● Task goal:
From the line with "This screenshot has height=735, width=907." to the final line of the data below, please write out every line exactly, with no pictures.

● Available data:

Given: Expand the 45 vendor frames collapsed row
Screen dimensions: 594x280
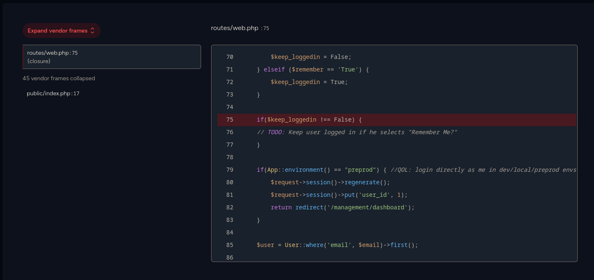Looking at the screenshot, I should tap(59, 78).
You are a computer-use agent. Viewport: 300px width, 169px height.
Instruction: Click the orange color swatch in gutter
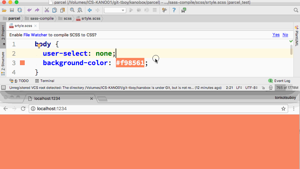[23, 63]
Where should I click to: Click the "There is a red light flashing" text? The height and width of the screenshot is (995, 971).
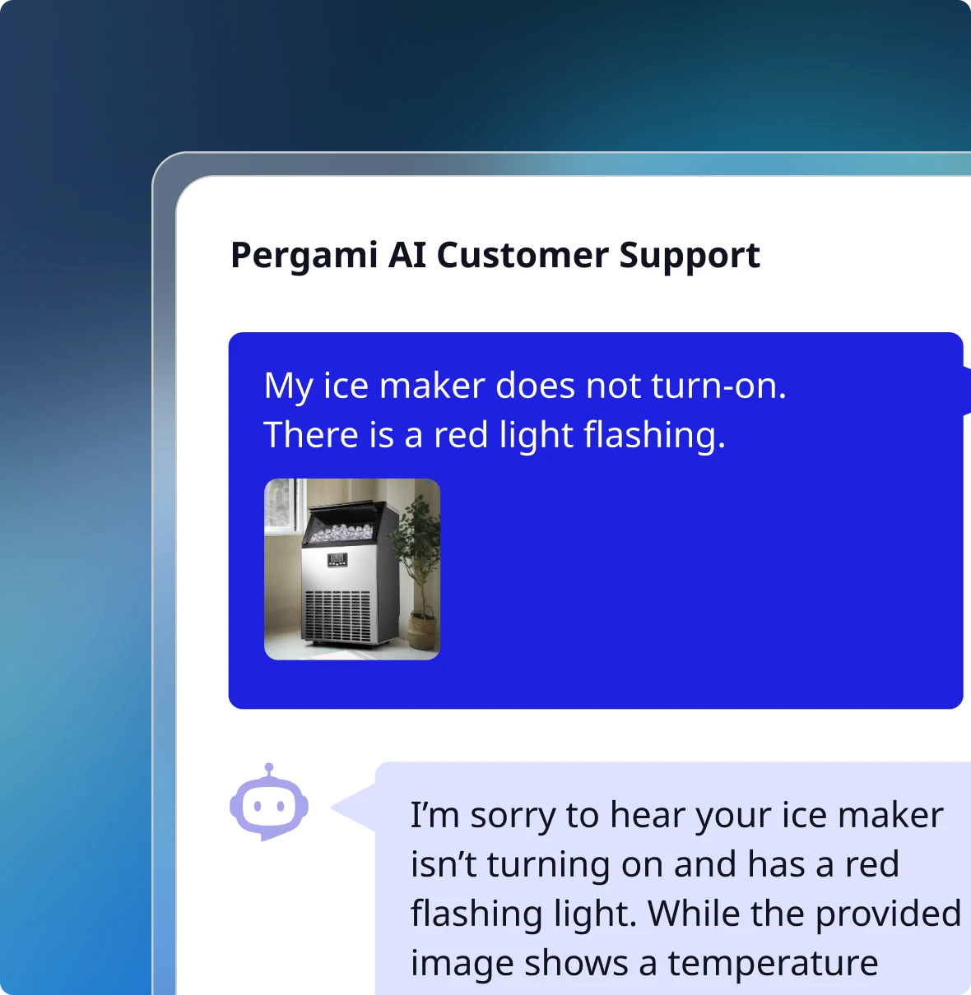click(x=495, y=435)
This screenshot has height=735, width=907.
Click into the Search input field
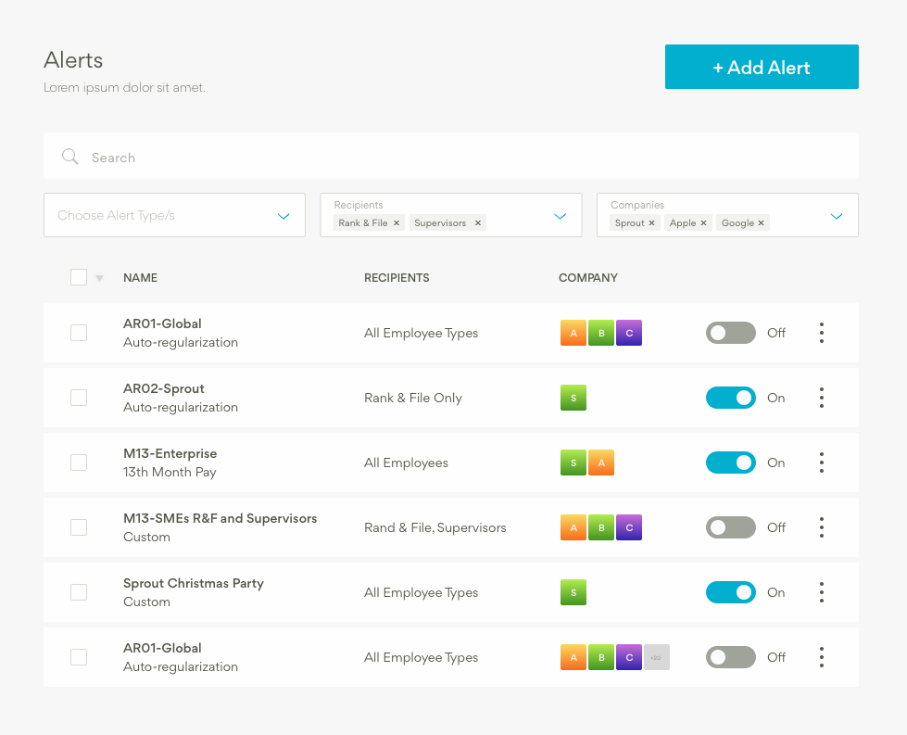[x=463, y=158]
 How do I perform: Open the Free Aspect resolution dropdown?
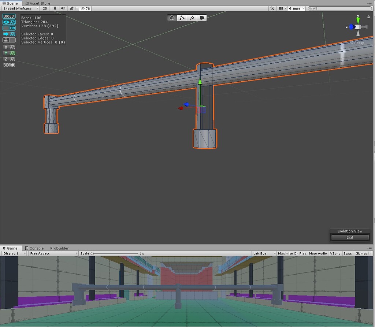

● Answer section:
This screenshot has height=735, width=907.
Click into the Search input field
[x=463, y=158]
 How do I perform: Open the Free Aspect resolution dropdown?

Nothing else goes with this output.